The ideal solution is actually understanding why the device loses connectivity. For that you might want to enable persistent logging for the device. With that, you can see the logs from the previous boot which should help debugging.
But to build what you’ve asked, you need a service that periodically checks whether the device is online or not, and then uses the supervisor API to reboot the device when necessary. Take a look at the reboot endpoint.
@Ereski while that is the case for Docker, that hasn’t been my experience with Balena Engine. I may be wrong, and am doubting myself now, but pretty sure when I have had health checks setup on Balena devices, and the status doesn’t change to healthy the supervisor has restarted my container.
A few examples of health checks I’m currently using for reference:
Hey, the Supervisor does not restart a service if it becomes unhealthy. Once the service has been installed (container created) and started (running) the Suprevisor does not monitor the service. If it stops the engine will apply the restart policy and the same applies if it’s unhealthy.
If the device is losing connectivity I don’t think restarting the whole device is the solution. I would say to enable persistent logging and restart the device to recover it. After then, check the network manager service with journalctl -fn 200 -u NetworkManager.service and look for errors.
If you mean the Linux Watchdog, that usually benefits from kernel interaction and probably overly complex for a network connection check. Did you provide it some sort of access to the Balena Kernel? Would be interested in the setup, I imagine by default it just tries to restart the container?
Not sure what the setup is you have, but would probably be better to build a check into whatever app or process is running in your container. Could then call a device restart via the Balena Supervisor Interacting with the balena Supervisor - Balena Documentation.
Hi, just reading through this thread. To clear up the confusion, I confirm that unhealthy containers will be restarted by balenaEngine.
Also, I strongly suggest you spend some time debugging the network issues before falling back to a device reboot approach.
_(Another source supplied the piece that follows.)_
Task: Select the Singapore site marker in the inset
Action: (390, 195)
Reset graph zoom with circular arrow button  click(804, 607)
BalenaOS uses NetworkManager’s connectivity checks and it will try to access an external URL every hour. It will then adjust the routing table metrics of the different interfaces to reflect their connectivity status. So one solution could be to add a different network interface, like WiFi, to provide redundancy and let NetworkManager perform the recovery for you.
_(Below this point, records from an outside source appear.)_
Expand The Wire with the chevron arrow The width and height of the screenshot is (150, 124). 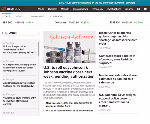pos(39,33)
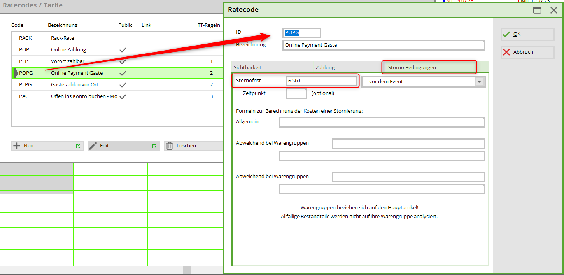564x275 pixels.
Task: Open the 'vor dem Event' dropdown arrow
Action: tap(480, 82)
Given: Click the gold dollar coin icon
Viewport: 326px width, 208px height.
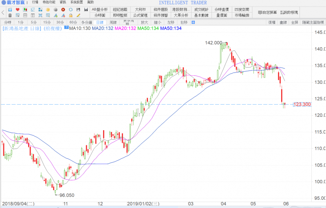Looking at the screenshot, I should 48,9.
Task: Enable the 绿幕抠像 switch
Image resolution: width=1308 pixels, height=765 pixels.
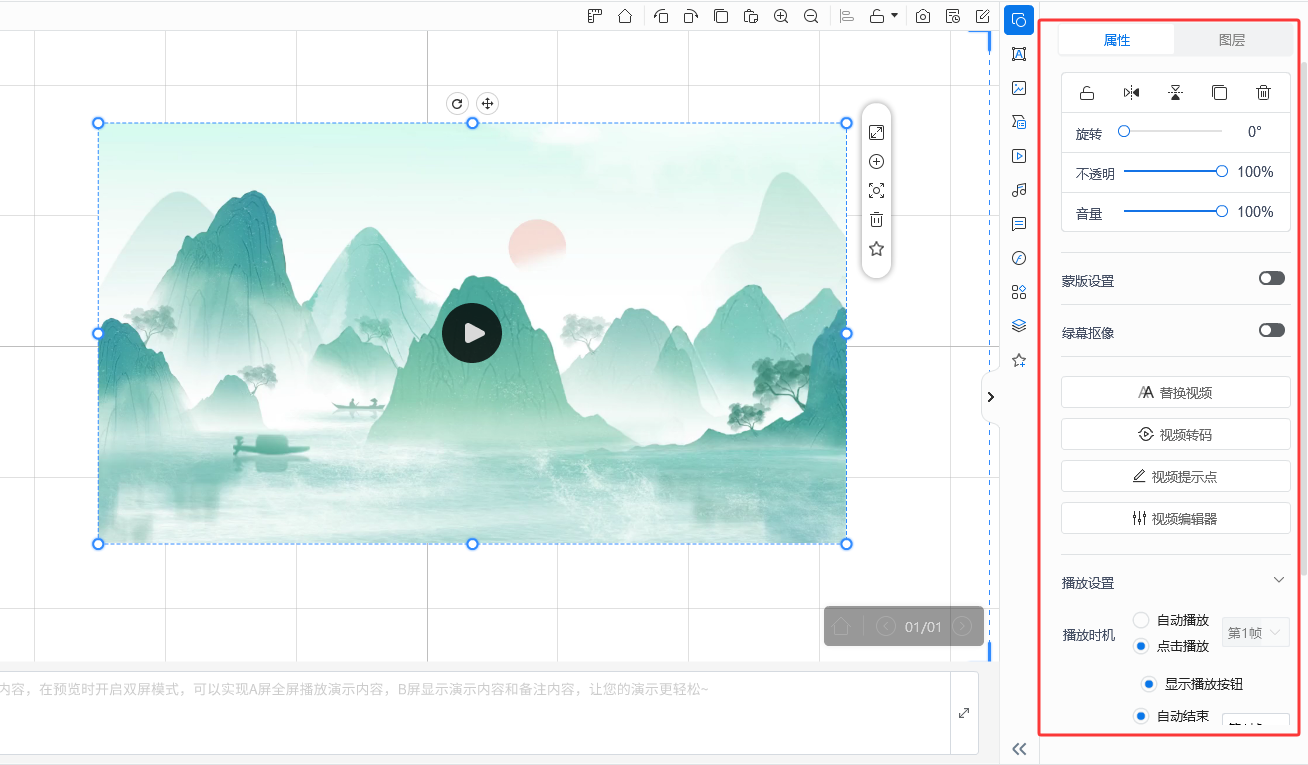Action: click(x=1271, y=330)
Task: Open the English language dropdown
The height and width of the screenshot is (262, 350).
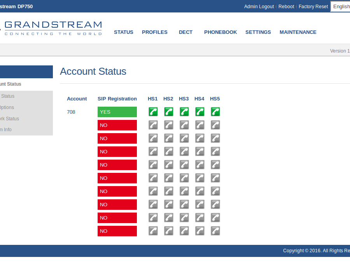Action: [x=340, y=6]
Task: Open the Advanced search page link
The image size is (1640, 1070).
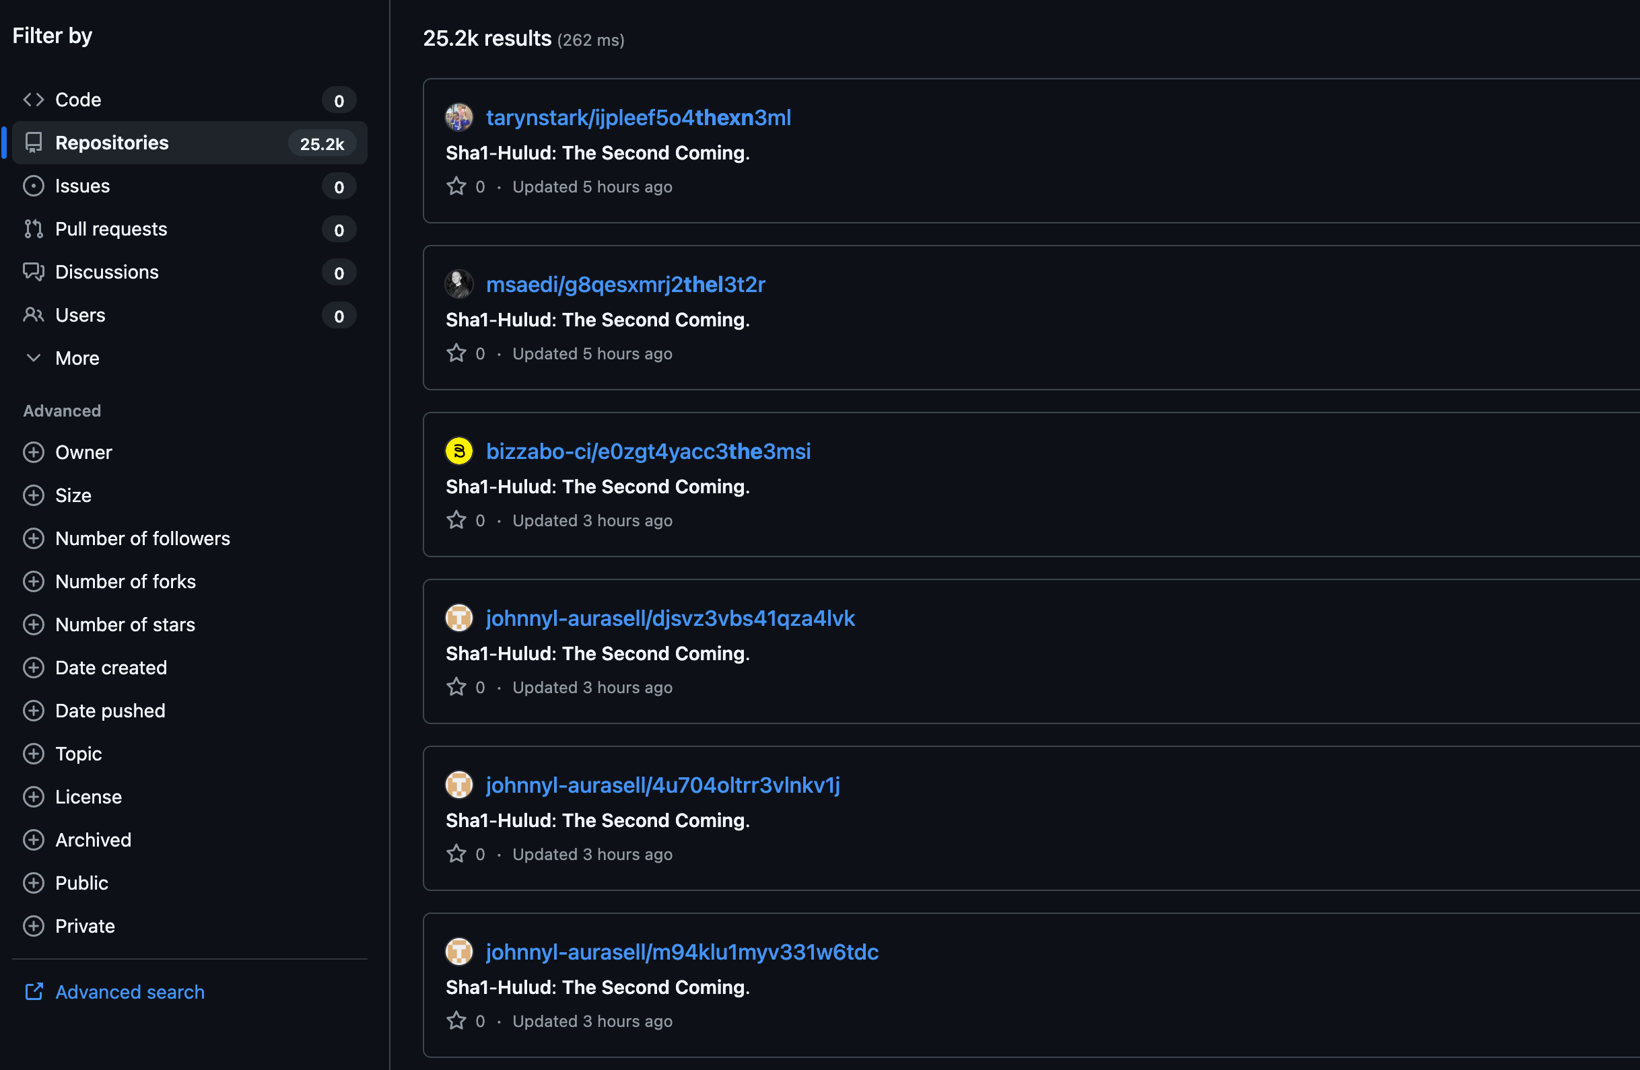Action: (130, 991)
It is somewhat exhausting to try to retrace how when looking for watchdog support tied into BalenaOS it points to healthchecks and not to this healthdog application. Anyway, this is what I’m looking for and I’ll give it a shot. Enabling this in the system seems unreasonably convoluted and irregular.
I must be in a bad mood. Can we get a bit of consistency in the instructions? I’m relived I didn’t try to build and install healthdog on my own, because it is already installed!
Spawning shell...
=============================================================
Welcome to balenaOS
=============================================================
root@a49547f:~# healthdog
Required option 'healthcheck' missing
Usage: healthdog [-p PID] -c COMMAND [-h]
Options:
-p, --pid PID pid to send watchdog events for
-c, --healthcheck COMMAND
Set healthcheck command
-h, --help Print this help menu
This continues to be confusing. Apparently systemd has various definitions of the term “watchdog”, or at least it is not used exclusively for the hardware watchdog, which just makes it all meaningless to read.
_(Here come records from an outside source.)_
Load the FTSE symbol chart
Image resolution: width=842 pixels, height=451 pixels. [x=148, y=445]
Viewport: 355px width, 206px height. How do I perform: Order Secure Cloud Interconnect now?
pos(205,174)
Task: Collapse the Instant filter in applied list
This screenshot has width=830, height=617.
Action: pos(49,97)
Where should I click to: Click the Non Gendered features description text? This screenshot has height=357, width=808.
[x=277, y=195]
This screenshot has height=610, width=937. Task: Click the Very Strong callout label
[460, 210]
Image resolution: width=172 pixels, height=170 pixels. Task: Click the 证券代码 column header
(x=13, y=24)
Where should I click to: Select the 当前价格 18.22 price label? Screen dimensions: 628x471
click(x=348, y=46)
So, healthdog on its own may be addressing systemd’s own software watchdog and not actually trigger a hardware reboot (or, somewhat more ideally, shutdown and reboot) if the dog’s not pet.
All these software layers that aren’t documented well between me and the hardware watchdog are driving me up the wall.
Despite whatever advice, I simply want to do a hardware reboot if I haven’t been on a network that can reach the VPN for 30 minutes. I’d appreciate any direct steps on creating that configuration.
BalenaOS does in fact contain the healthdog binary and of course SystemD has concept for all this, but BalenaOS has no feature that does what you want - i.e. reboot the whole device on some condition.
We want our devices to be as stable as possible and therefore prefer fixing the underlying issue.
If you’re convinced that rebooting the device is the best option it should be as simple as adding a second container to your app which has the io.balena.features.supervisor-api: 1 label set and create a script that does something like this:
sleep 300 # give device 5min after boot to establish connection and allow killing this container if there's an issue
while true; do
curl http://google.com || curl -X POST --header "Content-Type:application/json" \
"$BALENA_SUPERVISOR_ADDRESS/v1/reboot?apikey=$BALENA_SUPERVISOR_API_KEY"
sleep 60
done
Sometimes works. Sometimes gets Updates are locked: EEXIST: file already exists, open '/mnt/root/tmp/balena-supervisor/services/1793520/main/updates.lock
Thanks for getting back. If you are looking for healthdog specific documentation, we don’t capture it in its own section, but do have its usage highlighted with supervisor here: Balena Device Debugging Masterclass - Balena Documentation
Hi Jason, I am one of the balenaOS maintainers and just want to make sure that we understand your request. From what I read, you would like to have an OS feature that will reboot the device if the network is not accessible in a given amount of time.
We don’t currently have such a feature, and our recommendation has been to provide it in an application container that will query a network endpoint and trigger a reboot via the supervisor API.
The rationale for this is that BalenaOS is meant to be a light hypervisor, so functionality that can be implemented in user applications is not moved down to the OS to keep it light, efficient and simple.
There is also some discussion above about watchdogs. The big picture is probably not well documented as you have found out, but basically we have systemd running a system hardware-based watchdog (so the system will reboot if systemd does not refreshes the watchdog), and the unit watchdogs for system services, so systemd will restart them if they become unresponsive. We have extended systemd software watchdog with healthdog, that allows to run external periodic custom healthchecks and connect them to systemd software watchdog support. There is no customization offered to this watchdog functionality.
In summary, does the proposal of running a network monitoring service work for your use case?
Did you have a chance to read my teammate Alex’s message? Can you solve this issue by running a network monitoring service as part of your application?
If not, please let us know of why not. We appreciate your feedback.
On another note. Can you please elaborate when you saw this following error?
Updates are locked: EEXIST: file already exists, open '/mnt/root/tmp/balena-supervisor/services/1793520/main/updates.lock
It’d help us if you could provide more context and maybe even illustrate it with an example to reproduce it. So we could provide more insights about that.